Cardiogenic Shock from Chronic Heart Failure Complicated by Embolic STEMI
Presenter
Alexander Warner, M.D., Augusta University Medical Center, North Augusta, SC
Alexander Warner, M.D., Augusta University Medical Center, North Augusta, SC
Title
Cardiogenic Shock from Chronic Heart Failure Complicated by Embolic STEMI Introduction
With emerging evidence of cardiogenic shock phenotypes from myocardial infarction vs. chronic heart failure, we present a case of a 34-year-old female who initially presented in cardiogenic shock from chronic heart failure complicated by embolic STEMI from LV thrombus. Clinical Case
34-year-old female with a prior history of left MCA CVA and chronic systolic heart failure who presented to the hospital due to worsening orthopnea and lower extremity edema. The morning after hospitalization she further deteriorated into SCAI C cardiogenic shock requiring inotropic (dobutamine) and diuretic (furosemide) infusion. An echocardiogram revealed severe biventricular failure and most notably a mural left ventricular thrombus and left atrial appendage thrombus which also extended into the left atrium. On day 2, she developed acute chest pain and ECG revealed anterior ST elevation consistent with acute myocardial infarction. She was emergently taken to the cardiac catheterization lab where she was found to have thrombus completely occluding the left anterior descending (LAD) as well as involvement in the diagonal and obtuse marginal branches.
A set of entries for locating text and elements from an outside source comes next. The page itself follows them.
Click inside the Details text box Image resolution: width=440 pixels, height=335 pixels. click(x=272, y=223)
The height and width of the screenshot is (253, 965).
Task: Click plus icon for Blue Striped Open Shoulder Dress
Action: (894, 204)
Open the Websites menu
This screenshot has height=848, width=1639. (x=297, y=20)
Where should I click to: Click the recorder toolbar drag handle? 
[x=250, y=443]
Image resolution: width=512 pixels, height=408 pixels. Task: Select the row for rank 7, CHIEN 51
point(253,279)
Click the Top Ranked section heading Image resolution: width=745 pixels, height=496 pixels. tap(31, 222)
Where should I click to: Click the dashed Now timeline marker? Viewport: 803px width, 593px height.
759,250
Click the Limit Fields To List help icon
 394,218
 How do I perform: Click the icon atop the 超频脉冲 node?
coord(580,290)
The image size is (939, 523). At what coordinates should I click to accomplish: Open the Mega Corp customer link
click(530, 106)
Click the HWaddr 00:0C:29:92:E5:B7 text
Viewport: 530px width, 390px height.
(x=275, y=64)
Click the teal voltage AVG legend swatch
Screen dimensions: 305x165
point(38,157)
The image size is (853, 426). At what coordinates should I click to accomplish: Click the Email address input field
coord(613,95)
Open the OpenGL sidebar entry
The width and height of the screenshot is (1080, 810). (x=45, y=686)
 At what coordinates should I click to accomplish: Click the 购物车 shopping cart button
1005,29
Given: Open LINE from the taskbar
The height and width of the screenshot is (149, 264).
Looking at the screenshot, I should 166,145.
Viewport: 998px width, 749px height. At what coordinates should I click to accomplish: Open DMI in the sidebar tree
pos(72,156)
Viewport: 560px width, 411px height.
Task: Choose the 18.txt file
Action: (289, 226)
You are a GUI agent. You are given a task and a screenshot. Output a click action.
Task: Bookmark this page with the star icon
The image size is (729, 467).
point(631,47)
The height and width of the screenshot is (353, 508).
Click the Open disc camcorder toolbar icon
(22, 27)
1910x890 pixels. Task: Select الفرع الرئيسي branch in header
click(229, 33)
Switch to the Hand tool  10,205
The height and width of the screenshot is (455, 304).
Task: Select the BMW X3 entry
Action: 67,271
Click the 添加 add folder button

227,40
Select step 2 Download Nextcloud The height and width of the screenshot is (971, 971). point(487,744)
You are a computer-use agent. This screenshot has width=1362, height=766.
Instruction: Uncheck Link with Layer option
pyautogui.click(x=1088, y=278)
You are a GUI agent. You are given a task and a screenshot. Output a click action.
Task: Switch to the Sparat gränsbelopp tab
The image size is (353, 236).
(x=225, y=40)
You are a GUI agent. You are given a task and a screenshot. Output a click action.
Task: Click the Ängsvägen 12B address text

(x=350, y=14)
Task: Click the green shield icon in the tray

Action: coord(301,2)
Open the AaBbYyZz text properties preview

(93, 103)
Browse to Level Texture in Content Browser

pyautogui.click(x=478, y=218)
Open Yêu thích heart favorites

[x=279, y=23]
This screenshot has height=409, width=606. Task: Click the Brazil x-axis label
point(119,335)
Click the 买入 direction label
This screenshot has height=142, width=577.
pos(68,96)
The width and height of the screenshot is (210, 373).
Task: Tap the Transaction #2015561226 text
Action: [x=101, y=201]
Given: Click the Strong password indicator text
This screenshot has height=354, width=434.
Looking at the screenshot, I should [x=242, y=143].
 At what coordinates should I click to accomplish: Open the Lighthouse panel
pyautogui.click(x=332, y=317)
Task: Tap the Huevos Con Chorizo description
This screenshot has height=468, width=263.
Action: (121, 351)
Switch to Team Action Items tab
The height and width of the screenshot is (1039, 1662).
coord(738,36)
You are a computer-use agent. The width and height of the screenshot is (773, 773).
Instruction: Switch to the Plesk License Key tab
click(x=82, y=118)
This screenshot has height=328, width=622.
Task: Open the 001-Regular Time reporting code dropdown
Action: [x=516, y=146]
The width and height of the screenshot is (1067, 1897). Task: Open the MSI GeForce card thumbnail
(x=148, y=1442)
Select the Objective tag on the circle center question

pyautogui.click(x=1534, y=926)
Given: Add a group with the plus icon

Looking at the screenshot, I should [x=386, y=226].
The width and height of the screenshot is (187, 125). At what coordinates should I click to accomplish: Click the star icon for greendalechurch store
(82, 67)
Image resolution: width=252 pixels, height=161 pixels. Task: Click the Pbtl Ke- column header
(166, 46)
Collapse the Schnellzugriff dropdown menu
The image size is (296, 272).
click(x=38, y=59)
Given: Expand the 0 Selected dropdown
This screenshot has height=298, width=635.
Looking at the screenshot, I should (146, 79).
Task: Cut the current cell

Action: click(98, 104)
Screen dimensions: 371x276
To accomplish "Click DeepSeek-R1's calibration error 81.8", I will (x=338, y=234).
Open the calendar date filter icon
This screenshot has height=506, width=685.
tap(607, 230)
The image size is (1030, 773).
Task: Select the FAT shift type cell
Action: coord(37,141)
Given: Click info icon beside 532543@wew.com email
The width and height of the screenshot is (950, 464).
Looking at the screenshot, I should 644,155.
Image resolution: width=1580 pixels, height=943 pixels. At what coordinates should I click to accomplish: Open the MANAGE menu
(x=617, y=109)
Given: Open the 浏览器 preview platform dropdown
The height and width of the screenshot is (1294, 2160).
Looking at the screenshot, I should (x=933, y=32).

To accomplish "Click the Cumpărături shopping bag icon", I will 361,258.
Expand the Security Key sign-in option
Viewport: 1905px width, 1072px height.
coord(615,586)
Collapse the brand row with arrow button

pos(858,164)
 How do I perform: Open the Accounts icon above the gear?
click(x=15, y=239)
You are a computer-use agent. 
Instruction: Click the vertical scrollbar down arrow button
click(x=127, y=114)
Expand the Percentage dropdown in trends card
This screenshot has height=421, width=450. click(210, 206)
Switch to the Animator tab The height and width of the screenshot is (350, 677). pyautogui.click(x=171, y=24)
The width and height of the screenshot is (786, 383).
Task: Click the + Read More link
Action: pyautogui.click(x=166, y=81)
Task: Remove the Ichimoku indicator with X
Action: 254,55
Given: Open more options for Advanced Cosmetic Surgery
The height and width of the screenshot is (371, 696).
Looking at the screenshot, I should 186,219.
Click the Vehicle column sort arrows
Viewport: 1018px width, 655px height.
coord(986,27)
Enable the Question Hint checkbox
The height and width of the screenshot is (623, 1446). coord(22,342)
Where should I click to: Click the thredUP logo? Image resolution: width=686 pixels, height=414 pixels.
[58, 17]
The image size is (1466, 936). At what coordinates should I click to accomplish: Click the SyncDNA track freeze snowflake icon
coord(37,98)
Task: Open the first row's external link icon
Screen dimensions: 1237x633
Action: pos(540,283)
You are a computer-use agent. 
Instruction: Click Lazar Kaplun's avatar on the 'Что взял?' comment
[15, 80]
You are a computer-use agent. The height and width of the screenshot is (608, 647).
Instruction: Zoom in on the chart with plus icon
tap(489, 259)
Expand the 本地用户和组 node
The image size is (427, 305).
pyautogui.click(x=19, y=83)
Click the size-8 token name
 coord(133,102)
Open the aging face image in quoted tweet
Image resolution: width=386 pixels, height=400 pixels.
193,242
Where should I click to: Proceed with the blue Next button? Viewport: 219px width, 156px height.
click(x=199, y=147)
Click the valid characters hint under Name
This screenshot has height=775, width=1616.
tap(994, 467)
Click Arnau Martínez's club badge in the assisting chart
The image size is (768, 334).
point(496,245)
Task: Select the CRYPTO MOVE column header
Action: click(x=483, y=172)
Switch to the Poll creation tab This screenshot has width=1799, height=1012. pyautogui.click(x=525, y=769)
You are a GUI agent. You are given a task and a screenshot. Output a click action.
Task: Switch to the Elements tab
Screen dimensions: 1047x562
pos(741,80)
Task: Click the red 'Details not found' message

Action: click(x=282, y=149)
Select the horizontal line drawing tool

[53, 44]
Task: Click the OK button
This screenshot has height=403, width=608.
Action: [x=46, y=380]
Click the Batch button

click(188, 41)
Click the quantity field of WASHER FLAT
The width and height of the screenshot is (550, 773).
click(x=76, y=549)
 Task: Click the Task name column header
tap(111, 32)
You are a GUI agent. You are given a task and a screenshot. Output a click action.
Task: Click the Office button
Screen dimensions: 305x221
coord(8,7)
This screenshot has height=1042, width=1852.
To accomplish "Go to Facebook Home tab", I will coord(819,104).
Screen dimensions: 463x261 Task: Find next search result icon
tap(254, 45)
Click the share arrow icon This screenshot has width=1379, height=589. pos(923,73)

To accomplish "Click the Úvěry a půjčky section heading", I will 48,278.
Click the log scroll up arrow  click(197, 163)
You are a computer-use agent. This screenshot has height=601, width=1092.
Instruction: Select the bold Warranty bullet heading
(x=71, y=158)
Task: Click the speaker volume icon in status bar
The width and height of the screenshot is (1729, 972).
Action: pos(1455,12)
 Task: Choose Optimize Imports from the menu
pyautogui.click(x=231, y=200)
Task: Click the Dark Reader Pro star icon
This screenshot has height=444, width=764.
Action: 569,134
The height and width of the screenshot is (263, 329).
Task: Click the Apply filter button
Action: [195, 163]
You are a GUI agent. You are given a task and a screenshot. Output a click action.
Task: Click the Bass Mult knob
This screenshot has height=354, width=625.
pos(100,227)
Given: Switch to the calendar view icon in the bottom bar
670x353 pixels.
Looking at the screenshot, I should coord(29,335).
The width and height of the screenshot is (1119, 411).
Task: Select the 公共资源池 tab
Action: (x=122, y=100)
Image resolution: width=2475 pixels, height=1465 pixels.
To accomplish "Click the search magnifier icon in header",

She required aspiration thrombectomy and multiple inflations to be LAD. Due to her small caliber vessels and diffuse thrombus burden, an intra-aortic balloon pump (IABP) was placed and she was further maintained on heparin infusion and glycoprotein inhibitor. After cardiac catheterization, her hospital course was relatively uncomplicated. She was able to be weaned off of inotropic support and the IABP was removed 2 days after its placement. She was started on guideline directed medical therapy and discharged on warfarin for anticoagulation. Discussion
With the emergence of phenotyping for cardiogenic shock, we present a case initially of chronic heart failure shock complicated by acute myocardial infarction secondary to intracardiac thrombus burden. Her shock was managed with combination diuretics, inotropic and intra-aortic balloon pump. Despite hypercoagulable work up 2 years prior, she failed a trial of Eliquis, so she was discharged on a combination of Warfarin with Clopidogrel given her STEMI while inpatient.